Wednesday, July 16, 2014

Fun with tar

I had an interesting challenge today: we use an application (Pinnacle) that uses tar files to save a collection of patient files as an archive. How can we tell which tar file contains which patients?

For each patient in the archive, there's a file called "Patient", so I initially started by getting these out and grepping them.
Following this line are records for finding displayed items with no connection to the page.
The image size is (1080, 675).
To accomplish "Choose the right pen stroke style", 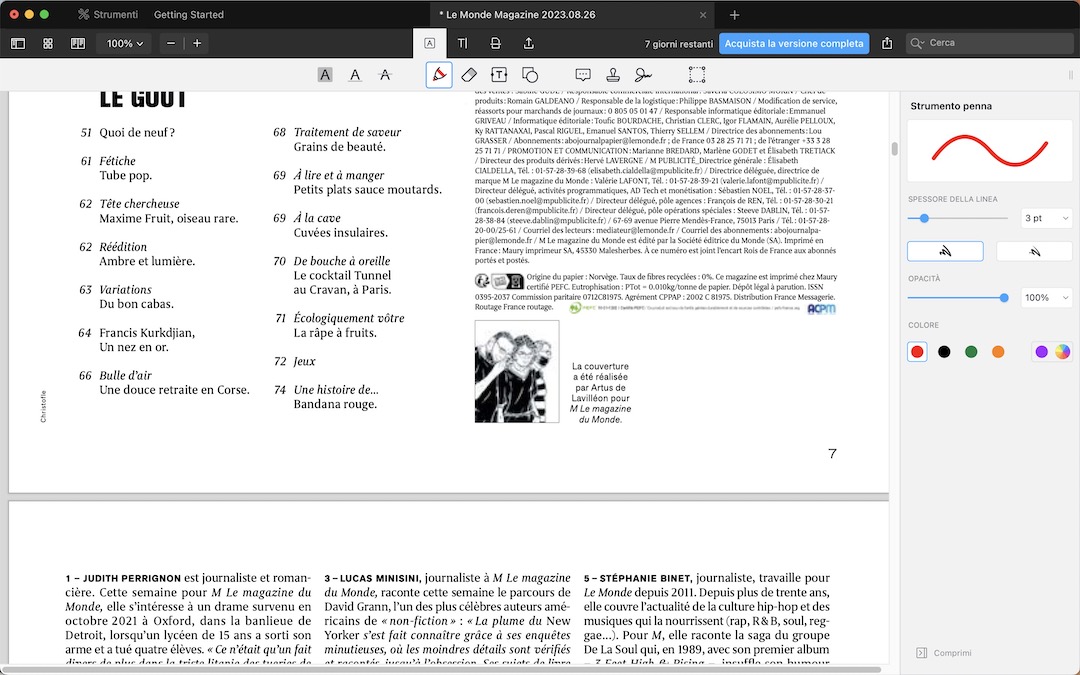I will point(1034,251).
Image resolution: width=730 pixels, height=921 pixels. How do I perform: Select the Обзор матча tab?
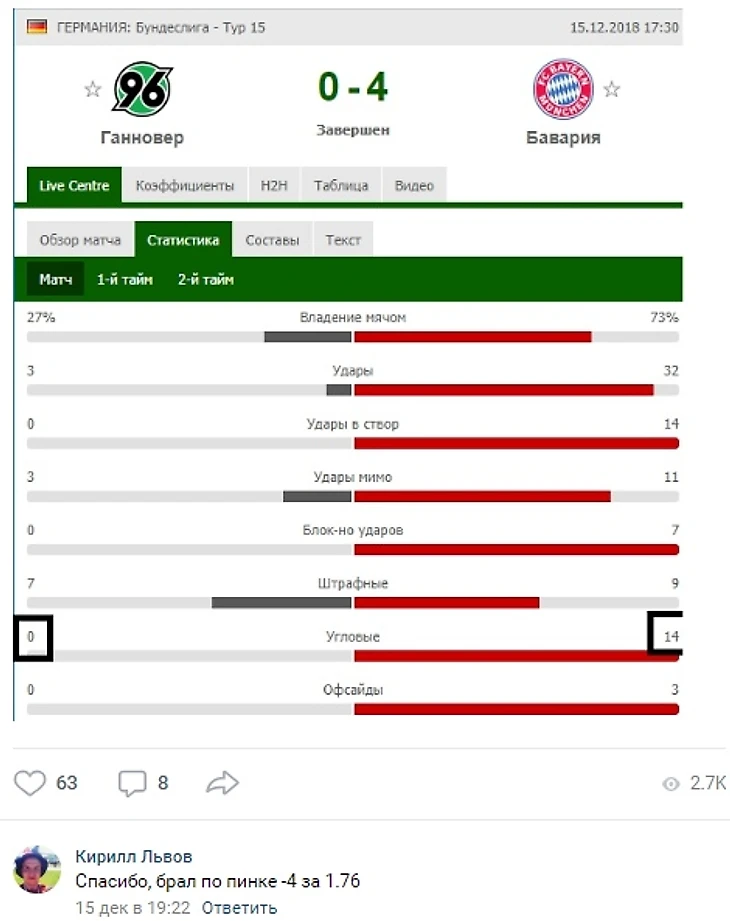point(80,240)
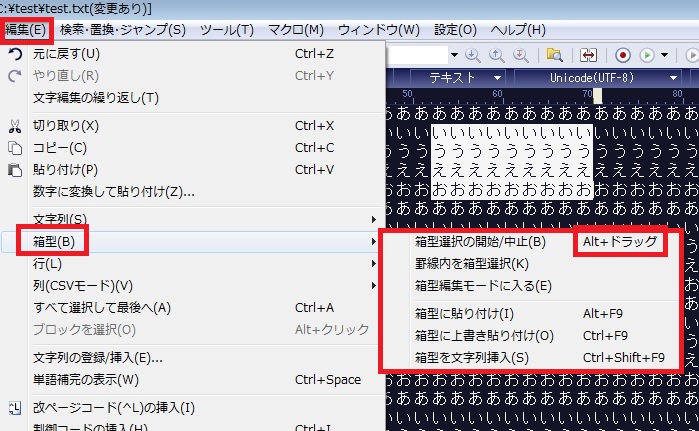699x431 pixels.
Task: Click the green macro play button
Action: click(647, 55)
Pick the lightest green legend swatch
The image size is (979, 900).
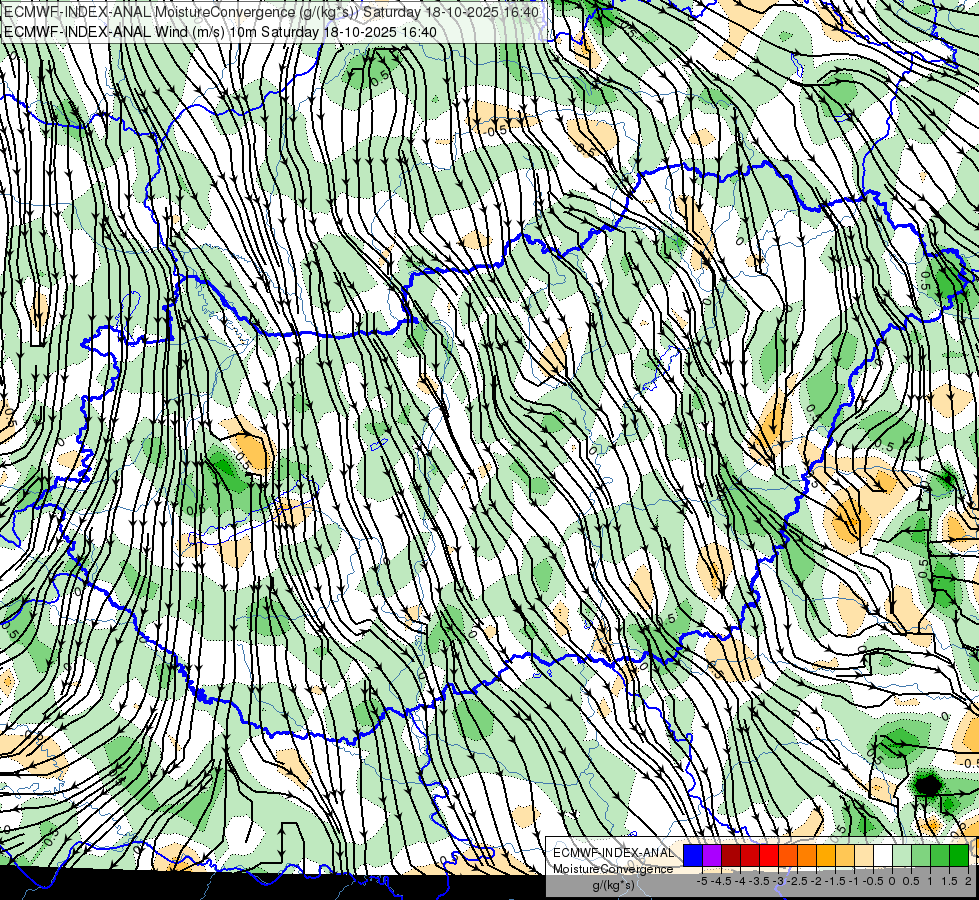pos(902,855)
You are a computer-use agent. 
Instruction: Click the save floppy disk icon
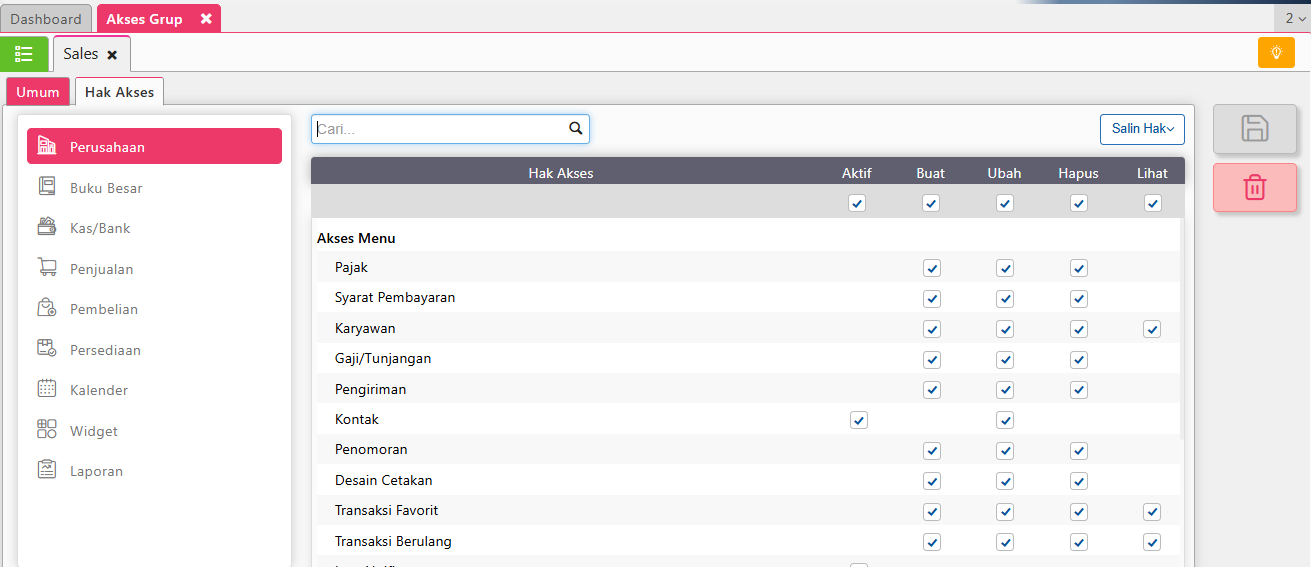[1254, 129]
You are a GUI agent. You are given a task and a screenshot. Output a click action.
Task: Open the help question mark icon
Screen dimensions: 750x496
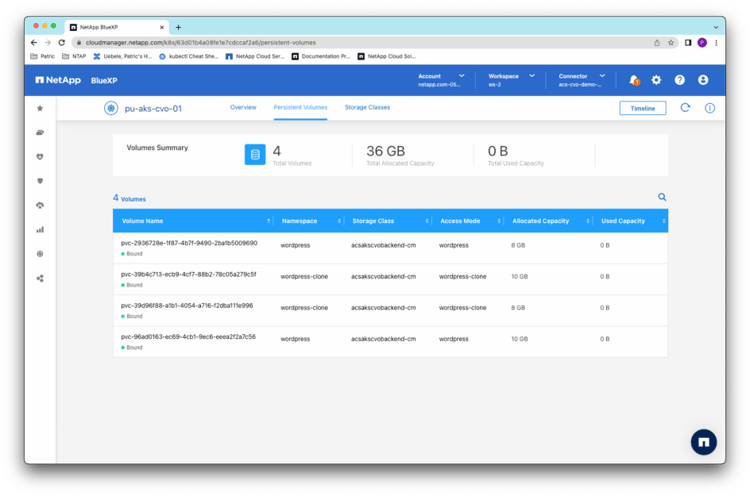[680, 80]
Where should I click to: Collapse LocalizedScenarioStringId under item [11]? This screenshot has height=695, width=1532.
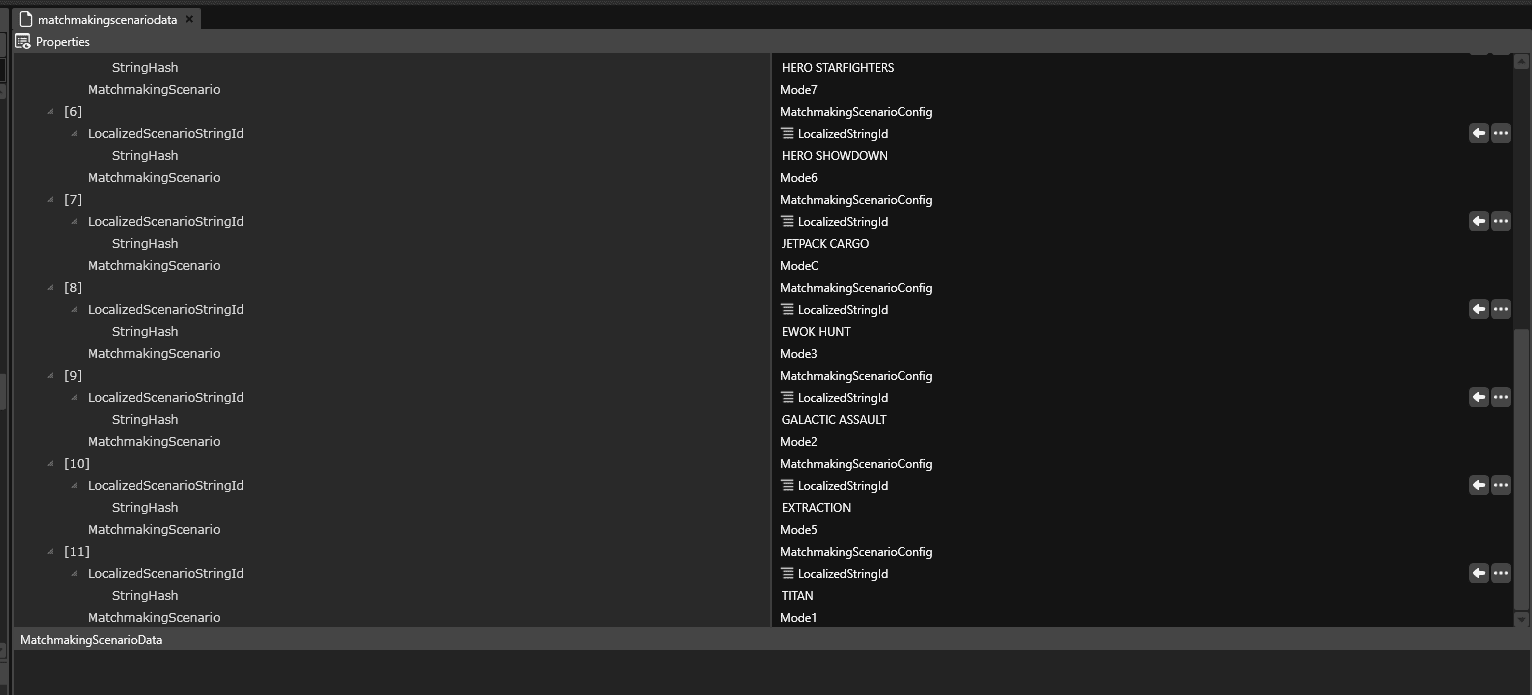74,574
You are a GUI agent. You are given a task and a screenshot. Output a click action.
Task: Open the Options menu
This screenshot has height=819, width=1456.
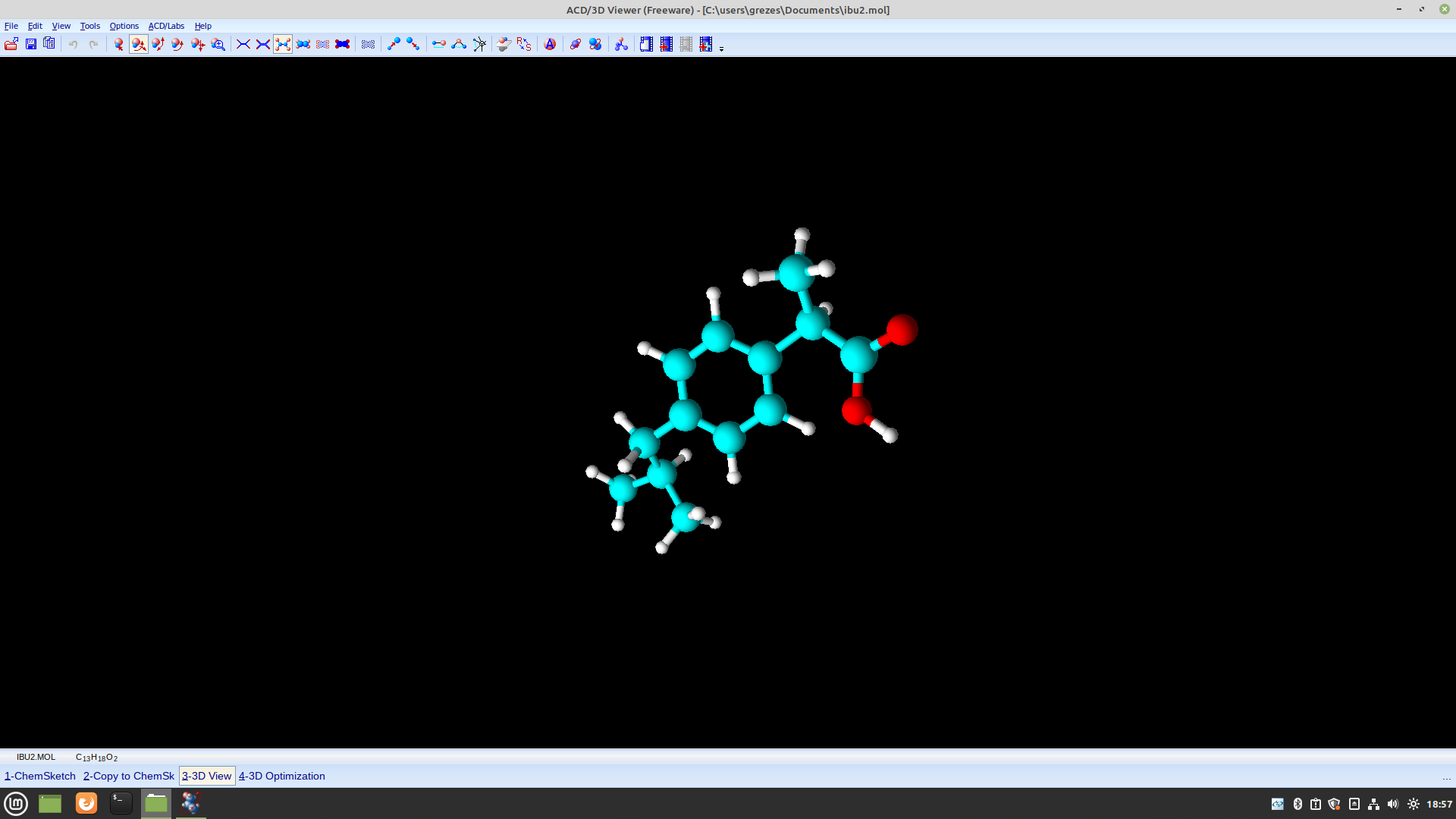[124, 26]
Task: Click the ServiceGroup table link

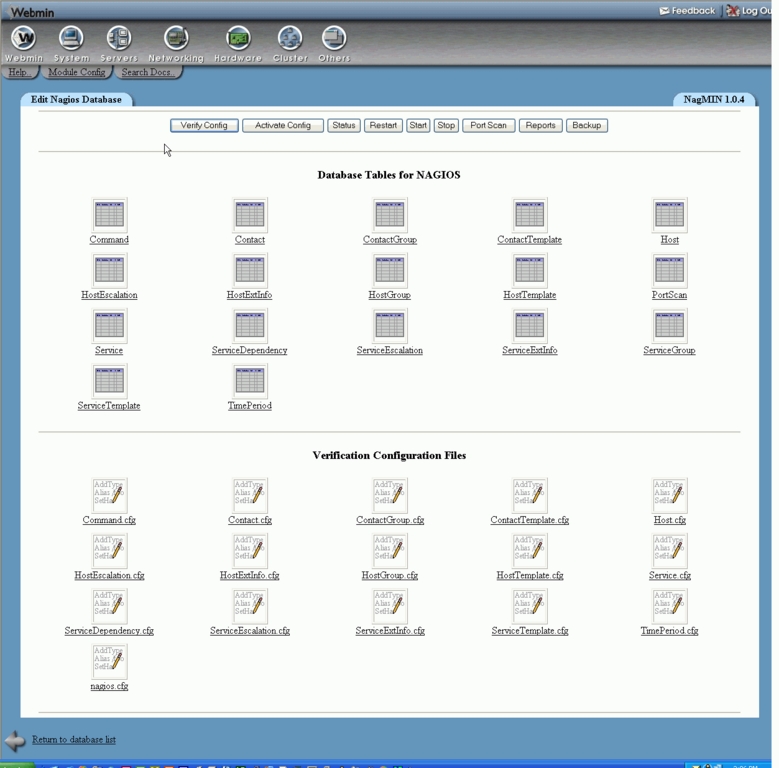Action: tap(669, 351)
Because tar doesn't allow a wildcard operator, you have to first build a list of the files (one per patient) in a sub-shell, then pass it to tar:

tar xfO 20131025_03_HD1.1.tar `tar tf 20131025_03_HD1.1.tar| grep 'Patient$'` | grep -i lastname

Note: you'll need to use gtar if you're on Solaris (on Solaris 10 boxes it's installed at /usr/sfw/bin/gtar) so you can extract the file's contents to STDOUT using xfO (that's a capital letter Oh, not a zero).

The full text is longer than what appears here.